• _Your instructions_
Print the data from the line containing "Close the profile editor with the X icon" through the line containing "click(40, 98)", copying each line as it appears.

• _Working data_

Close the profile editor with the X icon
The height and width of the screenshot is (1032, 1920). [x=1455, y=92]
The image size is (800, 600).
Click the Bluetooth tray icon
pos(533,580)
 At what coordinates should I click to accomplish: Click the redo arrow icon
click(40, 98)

---

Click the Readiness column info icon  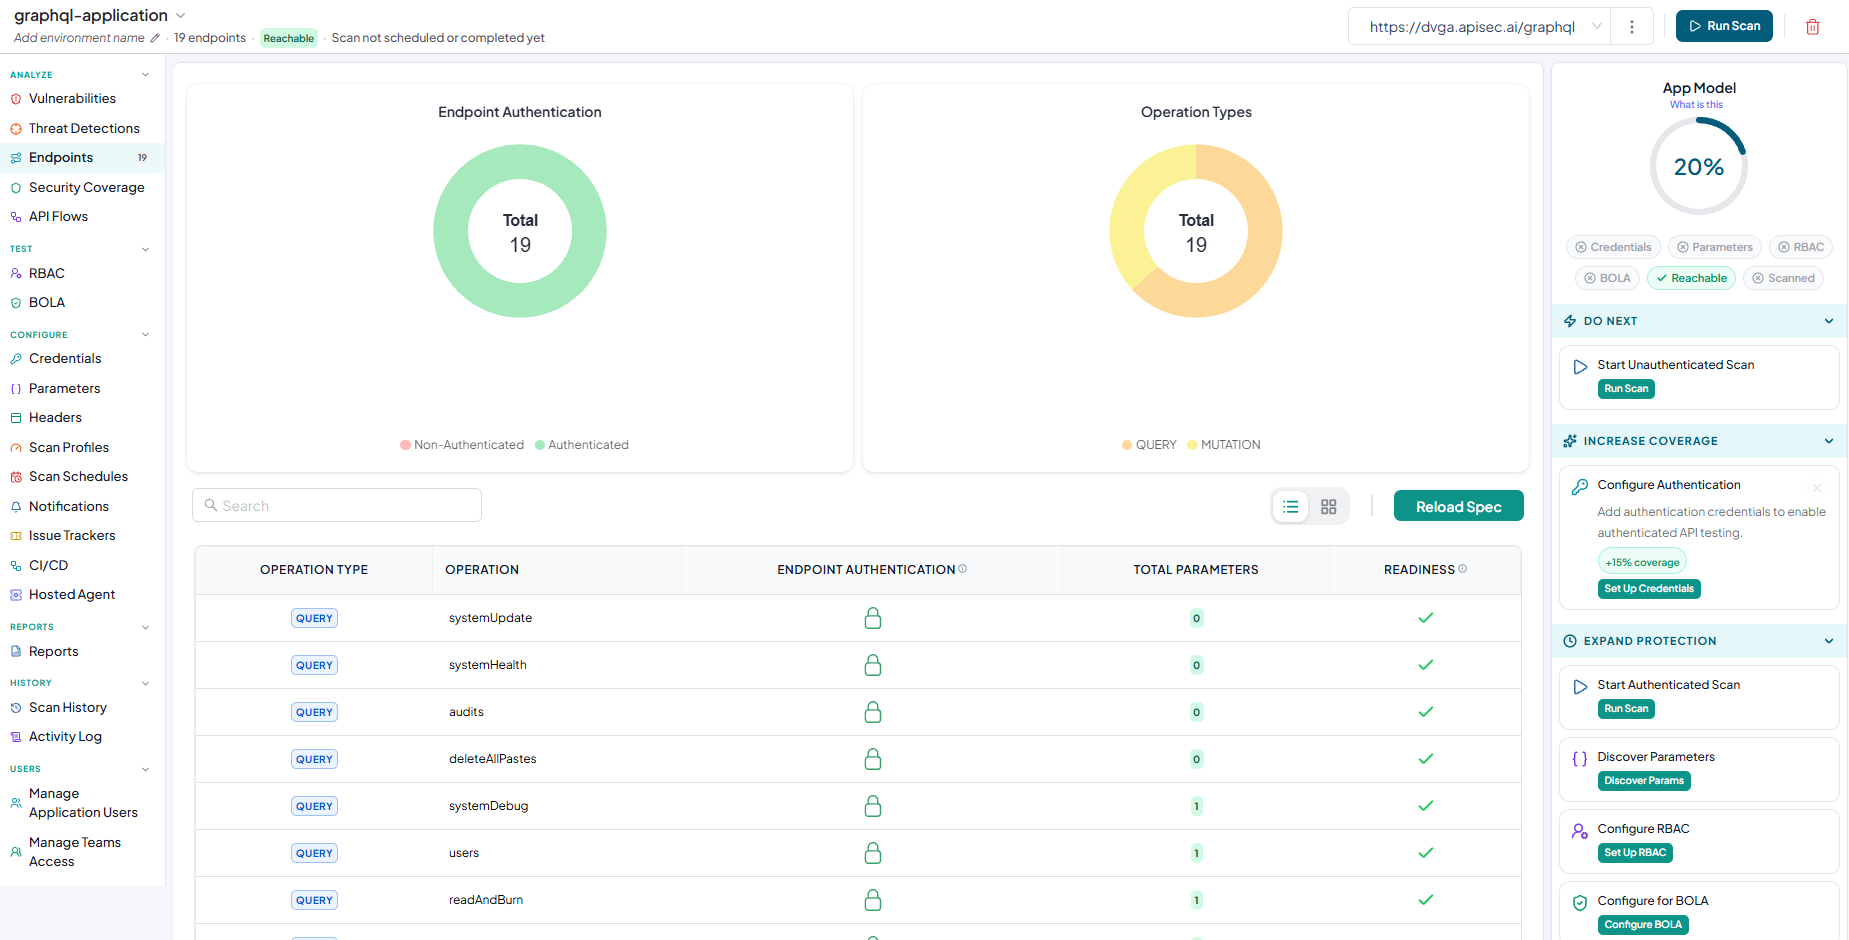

• _Response to the exercise_
Close the profile editor with the X icon
The height and width of the screenshot is (1032, 1920). [x=1455, y=92]
The image size is (800, 600).
Click the Bluetooth tray icon
pos(533,580)
 At what coordinates should I click to accomplish: Click the redo arrow icon
click(40, 98)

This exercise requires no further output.